YOUR TASK: Copy, without any change, the lines from the one that holds "Given: Click the West Ham club crest" through the final line of the material below.
(Beginning of DATA LISTING)
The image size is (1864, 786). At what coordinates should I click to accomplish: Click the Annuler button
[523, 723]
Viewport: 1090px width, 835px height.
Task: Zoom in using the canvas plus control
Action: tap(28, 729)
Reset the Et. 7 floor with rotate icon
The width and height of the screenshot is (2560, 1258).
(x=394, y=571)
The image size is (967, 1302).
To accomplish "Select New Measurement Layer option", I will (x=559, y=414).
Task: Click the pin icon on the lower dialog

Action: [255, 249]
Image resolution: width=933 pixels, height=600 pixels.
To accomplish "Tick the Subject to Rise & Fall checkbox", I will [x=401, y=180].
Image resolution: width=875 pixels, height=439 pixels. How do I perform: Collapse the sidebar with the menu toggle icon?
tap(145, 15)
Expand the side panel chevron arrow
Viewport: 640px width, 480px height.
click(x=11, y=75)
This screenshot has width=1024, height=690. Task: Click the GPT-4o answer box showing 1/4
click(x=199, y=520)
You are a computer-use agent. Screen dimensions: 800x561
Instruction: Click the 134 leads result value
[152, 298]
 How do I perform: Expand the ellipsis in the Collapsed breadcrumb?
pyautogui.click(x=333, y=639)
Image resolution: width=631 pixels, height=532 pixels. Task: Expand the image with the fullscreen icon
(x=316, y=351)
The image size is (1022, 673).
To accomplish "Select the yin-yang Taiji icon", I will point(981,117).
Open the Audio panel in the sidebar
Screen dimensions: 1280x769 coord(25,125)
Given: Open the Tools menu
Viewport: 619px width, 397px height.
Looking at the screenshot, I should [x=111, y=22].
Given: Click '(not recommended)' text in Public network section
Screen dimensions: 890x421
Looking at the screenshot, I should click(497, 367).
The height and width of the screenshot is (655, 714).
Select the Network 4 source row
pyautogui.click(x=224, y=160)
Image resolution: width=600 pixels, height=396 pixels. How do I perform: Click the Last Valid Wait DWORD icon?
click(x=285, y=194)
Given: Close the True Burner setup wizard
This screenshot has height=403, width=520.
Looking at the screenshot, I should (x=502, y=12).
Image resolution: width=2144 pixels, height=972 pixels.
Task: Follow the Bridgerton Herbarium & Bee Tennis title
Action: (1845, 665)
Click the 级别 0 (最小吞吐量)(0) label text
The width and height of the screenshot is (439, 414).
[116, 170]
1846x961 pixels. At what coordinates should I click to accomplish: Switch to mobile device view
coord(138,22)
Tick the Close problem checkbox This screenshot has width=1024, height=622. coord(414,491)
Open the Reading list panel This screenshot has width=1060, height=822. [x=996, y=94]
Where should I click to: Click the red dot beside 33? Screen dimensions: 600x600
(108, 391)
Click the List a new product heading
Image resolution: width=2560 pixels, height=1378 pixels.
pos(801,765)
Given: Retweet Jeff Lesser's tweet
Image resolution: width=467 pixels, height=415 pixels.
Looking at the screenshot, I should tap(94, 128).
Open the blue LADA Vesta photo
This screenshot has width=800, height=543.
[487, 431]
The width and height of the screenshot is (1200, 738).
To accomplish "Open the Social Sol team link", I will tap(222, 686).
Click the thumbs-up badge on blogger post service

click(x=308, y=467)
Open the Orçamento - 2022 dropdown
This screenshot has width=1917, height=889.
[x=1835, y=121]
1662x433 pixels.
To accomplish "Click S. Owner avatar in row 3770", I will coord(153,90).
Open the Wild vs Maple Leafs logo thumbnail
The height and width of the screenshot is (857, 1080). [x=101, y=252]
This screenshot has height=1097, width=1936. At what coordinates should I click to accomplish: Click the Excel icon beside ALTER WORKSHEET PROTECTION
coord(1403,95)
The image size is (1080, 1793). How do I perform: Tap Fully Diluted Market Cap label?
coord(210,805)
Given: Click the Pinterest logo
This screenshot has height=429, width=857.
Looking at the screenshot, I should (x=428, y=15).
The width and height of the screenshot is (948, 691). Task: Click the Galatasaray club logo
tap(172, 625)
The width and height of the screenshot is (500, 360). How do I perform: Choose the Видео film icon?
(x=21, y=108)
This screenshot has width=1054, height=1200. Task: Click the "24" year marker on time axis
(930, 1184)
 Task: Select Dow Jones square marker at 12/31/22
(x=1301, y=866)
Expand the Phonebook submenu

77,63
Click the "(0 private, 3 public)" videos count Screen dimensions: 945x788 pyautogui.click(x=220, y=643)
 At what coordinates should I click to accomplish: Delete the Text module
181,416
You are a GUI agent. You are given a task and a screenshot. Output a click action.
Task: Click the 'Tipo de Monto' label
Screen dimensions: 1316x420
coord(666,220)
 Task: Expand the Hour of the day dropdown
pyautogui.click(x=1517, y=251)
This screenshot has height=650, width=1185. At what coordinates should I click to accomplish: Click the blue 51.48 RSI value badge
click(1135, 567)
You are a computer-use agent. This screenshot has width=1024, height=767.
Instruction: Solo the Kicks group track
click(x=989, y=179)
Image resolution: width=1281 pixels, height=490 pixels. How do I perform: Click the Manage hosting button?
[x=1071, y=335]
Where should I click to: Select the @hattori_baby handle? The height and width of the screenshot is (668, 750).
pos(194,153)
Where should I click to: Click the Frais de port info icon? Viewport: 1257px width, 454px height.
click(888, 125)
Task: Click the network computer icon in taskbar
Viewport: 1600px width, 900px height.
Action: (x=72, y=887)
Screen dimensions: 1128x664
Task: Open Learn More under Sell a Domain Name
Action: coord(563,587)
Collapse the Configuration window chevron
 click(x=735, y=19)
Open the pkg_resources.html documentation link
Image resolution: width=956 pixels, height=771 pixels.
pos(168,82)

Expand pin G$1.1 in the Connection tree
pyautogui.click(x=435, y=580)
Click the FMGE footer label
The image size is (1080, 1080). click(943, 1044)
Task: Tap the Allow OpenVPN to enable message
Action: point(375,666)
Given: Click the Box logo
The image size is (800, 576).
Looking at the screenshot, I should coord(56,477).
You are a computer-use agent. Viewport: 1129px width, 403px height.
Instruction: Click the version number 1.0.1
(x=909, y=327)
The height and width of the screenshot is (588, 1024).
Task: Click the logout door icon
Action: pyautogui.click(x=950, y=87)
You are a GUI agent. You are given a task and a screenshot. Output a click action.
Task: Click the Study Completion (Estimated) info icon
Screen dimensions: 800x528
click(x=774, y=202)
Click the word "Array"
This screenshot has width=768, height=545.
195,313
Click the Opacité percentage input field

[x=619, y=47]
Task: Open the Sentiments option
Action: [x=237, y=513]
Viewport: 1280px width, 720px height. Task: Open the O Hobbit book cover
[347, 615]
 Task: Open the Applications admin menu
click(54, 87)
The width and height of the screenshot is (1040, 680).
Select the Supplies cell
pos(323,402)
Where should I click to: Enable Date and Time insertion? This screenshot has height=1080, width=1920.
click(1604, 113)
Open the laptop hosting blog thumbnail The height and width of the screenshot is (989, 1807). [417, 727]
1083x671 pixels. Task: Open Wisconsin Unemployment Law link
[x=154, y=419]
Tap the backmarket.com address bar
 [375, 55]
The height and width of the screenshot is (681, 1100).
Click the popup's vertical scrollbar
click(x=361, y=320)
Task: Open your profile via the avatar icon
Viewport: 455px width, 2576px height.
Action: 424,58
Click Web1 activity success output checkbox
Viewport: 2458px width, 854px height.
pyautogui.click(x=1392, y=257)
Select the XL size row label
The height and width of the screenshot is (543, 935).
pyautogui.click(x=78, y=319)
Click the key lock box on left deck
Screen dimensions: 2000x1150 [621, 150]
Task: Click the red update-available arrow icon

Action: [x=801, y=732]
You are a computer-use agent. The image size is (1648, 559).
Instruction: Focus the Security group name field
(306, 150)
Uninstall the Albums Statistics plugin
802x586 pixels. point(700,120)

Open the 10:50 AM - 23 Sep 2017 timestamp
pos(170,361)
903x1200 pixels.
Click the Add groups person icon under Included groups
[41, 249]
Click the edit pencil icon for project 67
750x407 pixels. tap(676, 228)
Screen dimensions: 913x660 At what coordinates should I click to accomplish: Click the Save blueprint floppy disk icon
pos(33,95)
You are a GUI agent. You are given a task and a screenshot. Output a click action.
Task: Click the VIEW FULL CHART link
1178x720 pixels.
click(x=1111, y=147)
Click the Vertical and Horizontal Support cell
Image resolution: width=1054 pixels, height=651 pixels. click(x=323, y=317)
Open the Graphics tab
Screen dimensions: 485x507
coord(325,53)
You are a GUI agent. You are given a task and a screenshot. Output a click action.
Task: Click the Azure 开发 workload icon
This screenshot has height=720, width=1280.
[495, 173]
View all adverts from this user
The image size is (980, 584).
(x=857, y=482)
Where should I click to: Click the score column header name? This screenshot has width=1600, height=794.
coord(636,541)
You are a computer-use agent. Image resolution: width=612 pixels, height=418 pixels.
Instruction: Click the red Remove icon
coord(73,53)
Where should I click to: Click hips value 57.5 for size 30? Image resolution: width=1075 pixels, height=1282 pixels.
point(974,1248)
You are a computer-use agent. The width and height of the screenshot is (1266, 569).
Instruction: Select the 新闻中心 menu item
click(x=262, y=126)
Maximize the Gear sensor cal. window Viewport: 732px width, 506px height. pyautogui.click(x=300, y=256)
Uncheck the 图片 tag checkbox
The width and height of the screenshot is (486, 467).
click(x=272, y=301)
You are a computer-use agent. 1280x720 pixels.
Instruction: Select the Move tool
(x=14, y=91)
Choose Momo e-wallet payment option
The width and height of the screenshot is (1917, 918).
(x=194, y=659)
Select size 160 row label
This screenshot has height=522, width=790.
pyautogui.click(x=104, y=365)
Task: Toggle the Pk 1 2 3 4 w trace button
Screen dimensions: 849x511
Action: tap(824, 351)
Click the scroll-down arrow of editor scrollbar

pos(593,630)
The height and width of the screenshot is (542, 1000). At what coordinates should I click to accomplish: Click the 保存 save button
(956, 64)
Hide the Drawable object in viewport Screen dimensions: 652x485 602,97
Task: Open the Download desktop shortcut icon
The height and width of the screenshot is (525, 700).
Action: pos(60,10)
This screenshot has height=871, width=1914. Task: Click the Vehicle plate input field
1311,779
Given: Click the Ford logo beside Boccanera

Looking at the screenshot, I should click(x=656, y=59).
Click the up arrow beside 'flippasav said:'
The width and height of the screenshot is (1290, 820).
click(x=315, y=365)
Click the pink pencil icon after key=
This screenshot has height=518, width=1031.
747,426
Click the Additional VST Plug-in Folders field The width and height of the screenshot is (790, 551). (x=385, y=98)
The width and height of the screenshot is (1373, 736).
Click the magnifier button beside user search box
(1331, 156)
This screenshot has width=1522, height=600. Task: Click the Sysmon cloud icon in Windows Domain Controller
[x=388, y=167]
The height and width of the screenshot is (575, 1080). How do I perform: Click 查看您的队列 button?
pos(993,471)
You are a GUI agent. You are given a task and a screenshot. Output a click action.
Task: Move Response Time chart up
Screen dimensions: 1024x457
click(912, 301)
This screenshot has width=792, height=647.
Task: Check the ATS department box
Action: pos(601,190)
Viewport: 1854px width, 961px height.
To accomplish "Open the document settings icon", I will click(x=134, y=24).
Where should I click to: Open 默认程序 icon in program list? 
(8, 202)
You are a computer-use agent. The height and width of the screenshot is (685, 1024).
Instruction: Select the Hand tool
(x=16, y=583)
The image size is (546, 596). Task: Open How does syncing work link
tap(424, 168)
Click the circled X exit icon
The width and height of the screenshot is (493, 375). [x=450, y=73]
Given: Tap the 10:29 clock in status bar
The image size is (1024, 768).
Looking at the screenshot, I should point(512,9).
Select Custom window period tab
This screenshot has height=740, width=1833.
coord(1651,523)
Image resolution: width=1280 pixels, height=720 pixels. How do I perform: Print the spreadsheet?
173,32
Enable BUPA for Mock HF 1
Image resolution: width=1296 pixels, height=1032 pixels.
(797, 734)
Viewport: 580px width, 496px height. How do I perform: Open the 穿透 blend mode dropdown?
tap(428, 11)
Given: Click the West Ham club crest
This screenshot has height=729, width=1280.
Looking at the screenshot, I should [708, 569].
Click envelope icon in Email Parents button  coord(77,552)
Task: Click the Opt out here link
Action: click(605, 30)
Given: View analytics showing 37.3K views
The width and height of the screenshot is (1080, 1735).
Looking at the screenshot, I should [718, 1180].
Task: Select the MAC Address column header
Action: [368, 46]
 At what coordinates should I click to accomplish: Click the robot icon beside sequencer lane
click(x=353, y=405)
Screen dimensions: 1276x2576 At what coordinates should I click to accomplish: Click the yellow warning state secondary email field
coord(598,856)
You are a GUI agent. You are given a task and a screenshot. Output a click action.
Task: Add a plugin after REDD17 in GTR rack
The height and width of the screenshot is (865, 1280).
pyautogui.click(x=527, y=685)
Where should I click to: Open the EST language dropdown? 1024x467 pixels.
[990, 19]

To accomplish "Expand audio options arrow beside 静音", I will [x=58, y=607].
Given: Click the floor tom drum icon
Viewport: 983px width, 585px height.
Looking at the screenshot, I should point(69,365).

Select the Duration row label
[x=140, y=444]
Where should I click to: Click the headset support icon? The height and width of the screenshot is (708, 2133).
(End of DATA LISTING)
WRITTEN SOLUTION:
Given: Click the West Ham club crest
This screenshot has height=729, width=1280.
Looking at the screenshot, I should [708, 569].
Click envelope icon in Email Parents button  coord(77,552)
Task: Click the Opt out here link
Action: click(605, 30)
Given: View analytics showing 37.3K views
The width and height of the screenshot is (1080, 1735).
Looking at the screenshot, I should [718, 1180].
Task: Select the MAC Address column header
Action: [368, 46]
 At what coordinates should I click to accomplish: Click the robot icon beside sequencer lane
click(x=353, y=405)
Screen dimensions: 1276x2576 At what coordinates should I click to accomplish: Click the yellow warning state secondary email field
coord(598,856)
You are a GUI agent. You are given a task and a screenshot. Output a click action.
Task: Add a plugin after REDD17 in GTR rack
The height and width of the screenshot is (865, 1280).
pyautogui.click(x=527, y=685)
Where should I click to: Open the EST language dropdown? 1024x467 pixels.
[990, 19]

To accomplish "Expand audio options arrow beside 静音", I will [x=58, y=607].
Given: Click the floor tom drum icon
Viewport: 983px width, 585px height.
Looking at the screenshot, I should point(69,365).

Select the Duration row label
[x=140, y=444]
Where should I click to: Click the headset support icon? The height and width of the screenshot is (708, 2133).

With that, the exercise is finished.